>>>>

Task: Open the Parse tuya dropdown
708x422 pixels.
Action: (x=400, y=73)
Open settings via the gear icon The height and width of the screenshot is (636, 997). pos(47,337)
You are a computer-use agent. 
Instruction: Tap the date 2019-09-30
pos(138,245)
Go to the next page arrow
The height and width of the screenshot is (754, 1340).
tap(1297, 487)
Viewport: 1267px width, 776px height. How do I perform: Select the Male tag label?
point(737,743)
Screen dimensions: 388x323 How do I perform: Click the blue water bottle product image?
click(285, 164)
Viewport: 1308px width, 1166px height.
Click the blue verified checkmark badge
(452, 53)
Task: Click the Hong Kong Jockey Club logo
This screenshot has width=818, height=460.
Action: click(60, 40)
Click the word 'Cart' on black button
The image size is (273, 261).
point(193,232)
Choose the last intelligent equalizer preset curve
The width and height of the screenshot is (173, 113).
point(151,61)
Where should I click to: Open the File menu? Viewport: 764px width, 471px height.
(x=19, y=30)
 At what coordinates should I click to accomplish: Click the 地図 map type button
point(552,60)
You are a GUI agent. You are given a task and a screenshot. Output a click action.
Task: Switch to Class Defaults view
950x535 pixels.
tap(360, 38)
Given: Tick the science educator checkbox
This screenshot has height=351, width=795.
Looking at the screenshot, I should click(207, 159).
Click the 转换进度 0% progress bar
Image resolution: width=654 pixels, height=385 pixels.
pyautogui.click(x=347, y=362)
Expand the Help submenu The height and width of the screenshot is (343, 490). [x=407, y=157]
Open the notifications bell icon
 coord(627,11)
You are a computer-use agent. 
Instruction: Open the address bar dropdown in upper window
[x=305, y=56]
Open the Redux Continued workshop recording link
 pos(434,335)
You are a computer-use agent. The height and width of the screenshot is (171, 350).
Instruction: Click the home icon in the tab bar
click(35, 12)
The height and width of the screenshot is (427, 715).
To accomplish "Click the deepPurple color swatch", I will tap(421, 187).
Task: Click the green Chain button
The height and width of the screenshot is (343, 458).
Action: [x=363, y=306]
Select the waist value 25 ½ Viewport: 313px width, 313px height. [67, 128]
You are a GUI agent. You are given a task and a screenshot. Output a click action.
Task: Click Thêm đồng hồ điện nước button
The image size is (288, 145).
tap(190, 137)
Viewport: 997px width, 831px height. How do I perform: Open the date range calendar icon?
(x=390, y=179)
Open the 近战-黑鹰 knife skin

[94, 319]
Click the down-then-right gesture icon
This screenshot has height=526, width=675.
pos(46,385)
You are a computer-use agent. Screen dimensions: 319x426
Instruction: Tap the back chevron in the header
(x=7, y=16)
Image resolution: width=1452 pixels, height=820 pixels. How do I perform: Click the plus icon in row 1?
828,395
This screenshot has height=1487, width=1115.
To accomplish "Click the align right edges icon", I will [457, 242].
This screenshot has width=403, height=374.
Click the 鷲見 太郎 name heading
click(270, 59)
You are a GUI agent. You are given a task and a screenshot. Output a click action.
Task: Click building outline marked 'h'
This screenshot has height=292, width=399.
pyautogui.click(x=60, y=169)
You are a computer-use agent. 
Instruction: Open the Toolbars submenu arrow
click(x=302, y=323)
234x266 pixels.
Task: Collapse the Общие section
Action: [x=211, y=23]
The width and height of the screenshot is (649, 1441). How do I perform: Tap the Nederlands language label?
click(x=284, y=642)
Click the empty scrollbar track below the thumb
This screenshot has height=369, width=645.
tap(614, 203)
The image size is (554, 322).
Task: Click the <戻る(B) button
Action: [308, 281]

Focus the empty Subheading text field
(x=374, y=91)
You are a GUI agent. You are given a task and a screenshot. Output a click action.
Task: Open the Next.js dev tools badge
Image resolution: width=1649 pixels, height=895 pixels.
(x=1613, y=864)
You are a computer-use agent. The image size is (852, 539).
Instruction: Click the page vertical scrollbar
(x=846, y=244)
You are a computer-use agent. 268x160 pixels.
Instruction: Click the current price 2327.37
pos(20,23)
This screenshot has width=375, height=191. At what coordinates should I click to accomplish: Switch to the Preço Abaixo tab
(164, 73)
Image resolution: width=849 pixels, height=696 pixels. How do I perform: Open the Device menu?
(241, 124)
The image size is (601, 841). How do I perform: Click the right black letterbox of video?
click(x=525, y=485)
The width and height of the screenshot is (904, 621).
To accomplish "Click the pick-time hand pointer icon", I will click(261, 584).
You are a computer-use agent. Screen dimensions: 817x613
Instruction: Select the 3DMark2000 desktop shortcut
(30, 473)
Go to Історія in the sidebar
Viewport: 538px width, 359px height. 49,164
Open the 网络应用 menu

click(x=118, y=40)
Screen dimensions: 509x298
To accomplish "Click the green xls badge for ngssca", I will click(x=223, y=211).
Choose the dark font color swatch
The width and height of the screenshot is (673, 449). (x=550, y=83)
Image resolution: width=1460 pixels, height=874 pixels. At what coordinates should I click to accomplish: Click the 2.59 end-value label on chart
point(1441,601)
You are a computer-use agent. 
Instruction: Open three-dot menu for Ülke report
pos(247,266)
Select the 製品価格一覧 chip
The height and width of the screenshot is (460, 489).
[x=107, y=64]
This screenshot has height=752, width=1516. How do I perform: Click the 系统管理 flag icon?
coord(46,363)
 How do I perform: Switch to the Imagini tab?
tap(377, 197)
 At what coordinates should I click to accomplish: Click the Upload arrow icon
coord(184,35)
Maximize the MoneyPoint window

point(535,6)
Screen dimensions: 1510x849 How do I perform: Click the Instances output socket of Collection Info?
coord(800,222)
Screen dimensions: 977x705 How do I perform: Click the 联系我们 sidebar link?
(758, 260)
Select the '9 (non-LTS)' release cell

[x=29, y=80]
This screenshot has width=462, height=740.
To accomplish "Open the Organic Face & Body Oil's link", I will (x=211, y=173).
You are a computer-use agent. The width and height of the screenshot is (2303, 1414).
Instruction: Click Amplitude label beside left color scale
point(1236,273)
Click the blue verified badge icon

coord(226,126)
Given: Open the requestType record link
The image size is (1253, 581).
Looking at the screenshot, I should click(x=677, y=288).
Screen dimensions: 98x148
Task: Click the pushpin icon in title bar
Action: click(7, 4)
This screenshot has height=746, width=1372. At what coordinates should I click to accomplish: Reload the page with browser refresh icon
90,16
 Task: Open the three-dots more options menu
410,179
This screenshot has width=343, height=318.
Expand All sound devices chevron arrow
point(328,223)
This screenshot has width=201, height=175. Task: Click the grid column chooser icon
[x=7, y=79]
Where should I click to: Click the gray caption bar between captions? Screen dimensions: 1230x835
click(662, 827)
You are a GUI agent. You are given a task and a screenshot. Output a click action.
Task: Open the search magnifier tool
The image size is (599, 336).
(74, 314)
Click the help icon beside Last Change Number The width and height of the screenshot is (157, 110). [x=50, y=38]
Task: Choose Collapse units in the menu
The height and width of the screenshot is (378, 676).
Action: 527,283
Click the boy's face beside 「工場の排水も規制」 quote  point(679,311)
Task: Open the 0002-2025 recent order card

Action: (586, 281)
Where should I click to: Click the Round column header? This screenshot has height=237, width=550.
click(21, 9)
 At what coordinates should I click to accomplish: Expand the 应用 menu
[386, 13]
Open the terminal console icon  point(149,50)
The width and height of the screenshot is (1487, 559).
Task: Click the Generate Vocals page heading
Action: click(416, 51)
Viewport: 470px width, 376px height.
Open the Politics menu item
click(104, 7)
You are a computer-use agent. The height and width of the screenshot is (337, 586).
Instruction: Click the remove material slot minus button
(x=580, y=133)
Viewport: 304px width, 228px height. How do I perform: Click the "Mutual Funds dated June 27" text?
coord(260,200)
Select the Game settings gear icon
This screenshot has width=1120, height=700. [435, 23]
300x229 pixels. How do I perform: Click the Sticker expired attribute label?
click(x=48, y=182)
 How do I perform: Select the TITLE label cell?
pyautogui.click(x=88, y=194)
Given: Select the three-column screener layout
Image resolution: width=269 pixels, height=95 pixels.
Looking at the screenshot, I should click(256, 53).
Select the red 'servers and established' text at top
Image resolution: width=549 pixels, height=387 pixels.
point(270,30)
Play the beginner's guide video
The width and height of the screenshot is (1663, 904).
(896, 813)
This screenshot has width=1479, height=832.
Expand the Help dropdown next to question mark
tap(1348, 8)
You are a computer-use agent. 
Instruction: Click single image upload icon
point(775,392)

<<<<

Please find every line in the entries above that contains the word "pixels" and copy each one out in full. Case counts, so a line matches only if its letters have the same capitalization.

708x422 pixels.
950x535 pixels.
Image resolution: width=654 pixels, height=385 pixels.
Image resolution: width=1452 pixels, height=820 pixels. How do I perform: Click the plus icon in row 1?
234x266 pixels.
Image resolution: width=1649 pixels, height=895 pixels.
You are a computer-use agent. 268x160 pixels.
Image resolution: width=849 pixels, height=696 pixels. How do I perform: Open the Device menu?
Image resolution: width=1460 pixels, height=874 pixels. At what coordinates should I click to accomplish: Click the 2.59 end-value label on chart
300x229 pixels. How do I perform: Click the Sticker expired attribute label?
Image resolution: width=269 pixels, height=95 pixels.
Image resolution: width=549 pixels, height=387 pixels.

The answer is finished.